[Records from a data collection]
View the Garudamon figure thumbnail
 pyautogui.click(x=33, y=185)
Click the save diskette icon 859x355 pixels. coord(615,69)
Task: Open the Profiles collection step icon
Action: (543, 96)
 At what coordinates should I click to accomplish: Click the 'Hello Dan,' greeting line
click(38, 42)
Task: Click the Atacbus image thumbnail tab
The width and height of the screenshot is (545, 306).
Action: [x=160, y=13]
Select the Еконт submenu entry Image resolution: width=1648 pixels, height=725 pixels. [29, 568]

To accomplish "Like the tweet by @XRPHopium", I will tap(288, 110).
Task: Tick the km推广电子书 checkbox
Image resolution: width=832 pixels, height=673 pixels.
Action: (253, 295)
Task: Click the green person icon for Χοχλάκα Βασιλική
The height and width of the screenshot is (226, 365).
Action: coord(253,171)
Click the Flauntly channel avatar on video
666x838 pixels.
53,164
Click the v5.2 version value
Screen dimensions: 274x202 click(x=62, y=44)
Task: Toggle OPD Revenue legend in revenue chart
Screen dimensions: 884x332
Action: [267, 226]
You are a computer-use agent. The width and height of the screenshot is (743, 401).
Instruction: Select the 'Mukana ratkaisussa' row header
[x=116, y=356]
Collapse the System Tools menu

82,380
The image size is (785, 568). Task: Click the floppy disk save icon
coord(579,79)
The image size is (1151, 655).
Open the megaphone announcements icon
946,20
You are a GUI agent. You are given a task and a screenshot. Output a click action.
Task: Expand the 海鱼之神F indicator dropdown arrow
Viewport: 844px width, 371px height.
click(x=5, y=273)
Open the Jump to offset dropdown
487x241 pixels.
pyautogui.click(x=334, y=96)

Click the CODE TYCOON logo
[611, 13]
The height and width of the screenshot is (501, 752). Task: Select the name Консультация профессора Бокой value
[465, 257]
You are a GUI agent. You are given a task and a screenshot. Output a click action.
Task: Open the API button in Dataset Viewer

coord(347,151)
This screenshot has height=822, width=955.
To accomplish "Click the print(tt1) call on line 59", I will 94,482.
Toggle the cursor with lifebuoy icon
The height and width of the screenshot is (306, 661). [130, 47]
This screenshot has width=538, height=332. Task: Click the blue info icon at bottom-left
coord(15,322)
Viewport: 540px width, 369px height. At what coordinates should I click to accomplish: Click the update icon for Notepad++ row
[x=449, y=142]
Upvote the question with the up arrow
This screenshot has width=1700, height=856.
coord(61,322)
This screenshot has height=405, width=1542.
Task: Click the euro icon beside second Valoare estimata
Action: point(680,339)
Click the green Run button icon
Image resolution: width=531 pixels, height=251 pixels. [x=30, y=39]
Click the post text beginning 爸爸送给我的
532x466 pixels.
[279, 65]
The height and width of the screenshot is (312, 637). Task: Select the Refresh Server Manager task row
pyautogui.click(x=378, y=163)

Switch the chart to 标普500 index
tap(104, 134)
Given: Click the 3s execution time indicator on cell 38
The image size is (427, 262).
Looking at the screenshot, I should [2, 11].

Work required
Please tally the lines in the data above containing the string "dropdown", and give the number alone.

Solution to this problem
2